(Saved data entries):
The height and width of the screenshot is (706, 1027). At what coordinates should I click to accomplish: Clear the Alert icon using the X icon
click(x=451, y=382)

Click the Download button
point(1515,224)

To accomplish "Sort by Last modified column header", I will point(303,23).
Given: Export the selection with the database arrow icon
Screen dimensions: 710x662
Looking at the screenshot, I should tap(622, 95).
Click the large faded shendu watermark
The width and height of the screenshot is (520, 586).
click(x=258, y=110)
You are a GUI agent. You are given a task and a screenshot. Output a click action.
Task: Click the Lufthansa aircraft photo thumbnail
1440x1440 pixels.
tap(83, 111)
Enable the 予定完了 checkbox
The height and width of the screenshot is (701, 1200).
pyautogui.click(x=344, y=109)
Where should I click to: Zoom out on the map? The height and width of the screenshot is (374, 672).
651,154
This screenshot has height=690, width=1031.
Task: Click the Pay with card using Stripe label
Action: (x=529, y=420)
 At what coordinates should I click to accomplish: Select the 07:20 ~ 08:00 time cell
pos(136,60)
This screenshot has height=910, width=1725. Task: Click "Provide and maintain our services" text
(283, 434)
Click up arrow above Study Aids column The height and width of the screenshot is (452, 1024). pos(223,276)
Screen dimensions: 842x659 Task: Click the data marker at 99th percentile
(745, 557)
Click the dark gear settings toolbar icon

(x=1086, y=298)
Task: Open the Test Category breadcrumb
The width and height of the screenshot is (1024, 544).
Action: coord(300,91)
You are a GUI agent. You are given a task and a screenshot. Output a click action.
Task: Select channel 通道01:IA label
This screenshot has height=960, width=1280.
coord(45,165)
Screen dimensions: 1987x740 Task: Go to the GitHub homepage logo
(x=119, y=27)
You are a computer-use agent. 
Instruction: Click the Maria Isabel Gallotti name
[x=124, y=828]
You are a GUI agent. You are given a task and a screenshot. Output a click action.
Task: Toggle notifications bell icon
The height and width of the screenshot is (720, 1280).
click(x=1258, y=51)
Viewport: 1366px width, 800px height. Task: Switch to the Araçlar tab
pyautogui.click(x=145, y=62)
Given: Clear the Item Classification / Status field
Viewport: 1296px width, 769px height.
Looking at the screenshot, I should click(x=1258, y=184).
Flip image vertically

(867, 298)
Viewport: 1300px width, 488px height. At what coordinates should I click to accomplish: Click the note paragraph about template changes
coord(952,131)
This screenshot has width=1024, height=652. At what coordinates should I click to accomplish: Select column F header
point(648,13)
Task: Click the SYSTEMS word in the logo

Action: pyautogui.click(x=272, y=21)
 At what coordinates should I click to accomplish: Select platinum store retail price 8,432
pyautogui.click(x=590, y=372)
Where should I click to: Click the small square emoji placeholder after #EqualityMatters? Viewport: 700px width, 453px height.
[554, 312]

(EXERCISE OBJECTIVE): The reply should consist solely of the lines above from the one that has "Click the Download button" through the one that has "Click up arrow", reproduced exactly.

(EXERCISE OUTPUT):
Click the Download button
point(1515,224)

To accomplish "Sort by Last modified column header", I will point(303,23).
Given: Export the selection with the database arrow icon
Screen dimensions: 710x662
Looking at the screenshot, I should tap(622, 95).
Click the large faded shendu watermark
The width and height of the screenshot is (520, 586).
click(x=258, y=110)
You are a GUI agent. You are given a task and a screenshot. Output a click action.
Task: Click the Lufthansa aircraft photo thumbnail
1440x1440 pixels.
tap(83, 111)
Enable the 予定完了 checkbox
The height and width of the screenshot is (701, 1200).
pyautogui.click(x=344, y=109)
Where should I click to: Zoom out on the map? The height and width of the screenshot is (374, 672).
651,154
This screenshot has height=690, width=1031.
Task: Click the Pay with card using Stripe label
Action: (x=529, y=420)
 At what coordinates should I click to accomplish: Select the 07:20 ~ 08:00 time cell
pos(136,60)
This screenshot has height=910, width=1725. Task: Click "Provide and maintain our services" text
(283, 434)
Click up arrow above Study Aids column The height and width of the screenshot is (452, 1024). pos(223,276)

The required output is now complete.